Cet essai clinique est également l’un des premiers qui évalue un vecteur lentiviral (basé sur le VIH) pour délivrer la thérapie génique chez l’homme. Les vecteurs lentiviraux offrent l’avantage de s’intégrer dans des cellules qui ne se divisent pas, et ne s’insèrent pas préférentiellement près des promoteurs des gènes.
L’essai a été mené chez 4 patients infectés par le VIH et atteints d’un lymphome non hodgkinien lié au sida, récidivant ou à haut risque. Le traitement pour ce lymphome comprenait une thérapie myéloablative suivie d’une greffe autologue des CSH prélevées avant la myéloablation par aphérèse. L’équipe a précédemment démontré que leur procédure de greffe est associée à une très faible mortalité et une survie à long terme.
Vecteur lentiviral exprimant 3 ARNs.

▬▬▬▬▬▬▬▬▬▬

**CONSIGNE**: Poursuivez le texte sur l'essai de thérapie génique par vecteur lentiviral chez des patients infectés par le VIH, en reprenant après sa dernière phrase.

(Entrées enregistrées d'une collection)
▬▬▬▬▬▬▬▬▬▬

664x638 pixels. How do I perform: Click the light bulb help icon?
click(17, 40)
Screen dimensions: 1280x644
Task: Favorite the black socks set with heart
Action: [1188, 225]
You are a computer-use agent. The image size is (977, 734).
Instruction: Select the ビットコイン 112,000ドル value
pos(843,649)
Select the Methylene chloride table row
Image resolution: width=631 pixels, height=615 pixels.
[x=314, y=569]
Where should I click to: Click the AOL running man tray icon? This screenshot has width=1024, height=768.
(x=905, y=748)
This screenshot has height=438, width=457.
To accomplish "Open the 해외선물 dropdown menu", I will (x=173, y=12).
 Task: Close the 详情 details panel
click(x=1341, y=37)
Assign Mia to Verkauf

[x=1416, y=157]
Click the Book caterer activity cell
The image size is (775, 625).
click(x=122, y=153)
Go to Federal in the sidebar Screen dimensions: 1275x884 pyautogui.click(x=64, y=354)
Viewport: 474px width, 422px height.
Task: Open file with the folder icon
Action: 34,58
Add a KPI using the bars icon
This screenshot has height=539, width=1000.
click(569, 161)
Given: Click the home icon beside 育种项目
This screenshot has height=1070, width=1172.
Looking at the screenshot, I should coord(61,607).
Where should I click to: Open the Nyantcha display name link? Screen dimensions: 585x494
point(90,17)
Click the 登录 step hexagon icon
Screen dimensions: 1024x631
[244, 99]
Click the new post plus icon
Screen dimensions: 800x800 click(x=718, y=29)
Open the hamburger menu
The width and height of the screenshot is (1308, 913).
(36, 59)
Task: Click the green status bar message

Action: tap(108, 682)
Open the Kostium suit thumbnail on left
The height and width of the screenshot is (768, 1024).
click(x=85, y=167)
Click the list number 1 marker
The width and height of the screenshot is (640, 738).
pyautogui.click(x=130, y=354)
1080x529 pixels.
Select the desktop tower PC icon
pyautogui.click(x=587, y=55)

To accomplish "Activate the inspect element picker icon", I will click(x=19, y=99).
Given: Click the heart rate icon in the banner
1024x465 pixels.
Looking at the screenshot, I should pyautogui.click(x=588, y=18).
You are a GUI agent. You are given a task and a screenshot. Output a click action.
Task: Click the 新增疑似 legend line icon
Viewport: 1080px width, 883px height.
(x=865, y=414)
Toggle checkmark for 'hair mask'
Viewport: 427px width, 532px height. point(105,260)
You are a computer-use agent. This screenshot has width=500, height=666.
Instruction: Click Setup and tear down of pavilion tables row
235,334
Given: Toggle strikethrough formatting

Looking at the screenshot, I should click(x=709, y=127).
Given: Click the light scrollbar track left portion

▬▬▬▬▬▬▬▬▬▬

**RÉPONSE ATTENDUE**:
Dans l’essai, avant la transplantation, DiGiusto et coll. ont modifié génétiquement une petite fraction de la population des CSH en introduisant un vecteur lentiviral exprimant 3 ARNs :
- un ARN ribozyme ciblant l’ARNm du CCR5 (co-récepteur pour le VIH) qui inhibe ainsi l’entrée virale ;
- un shARN tat/rev (ou « short hairpin ARN »), qui est clivé dans la cellule en un petit ARN interférant (siRNA) inhibant la production des protéines virales tat et rev importantes pour l’infection ;
- un leurre TAR ; cet ARN leurre fixe et séquestre la protéine Tat du VIH, et inhibe ainsi la transcription virale.
Les patients ont reçu une greffe de CSH modifiées suivie d’une greffe de CSH non modifiées (inclusion de ces dernières pour des raisons éthiques). On constate 11 jours après, une prise de greffe des cellules transfectées chez les 4 patients, et aucune toxicité à court terme liée à l’infusion des CSH modifiées.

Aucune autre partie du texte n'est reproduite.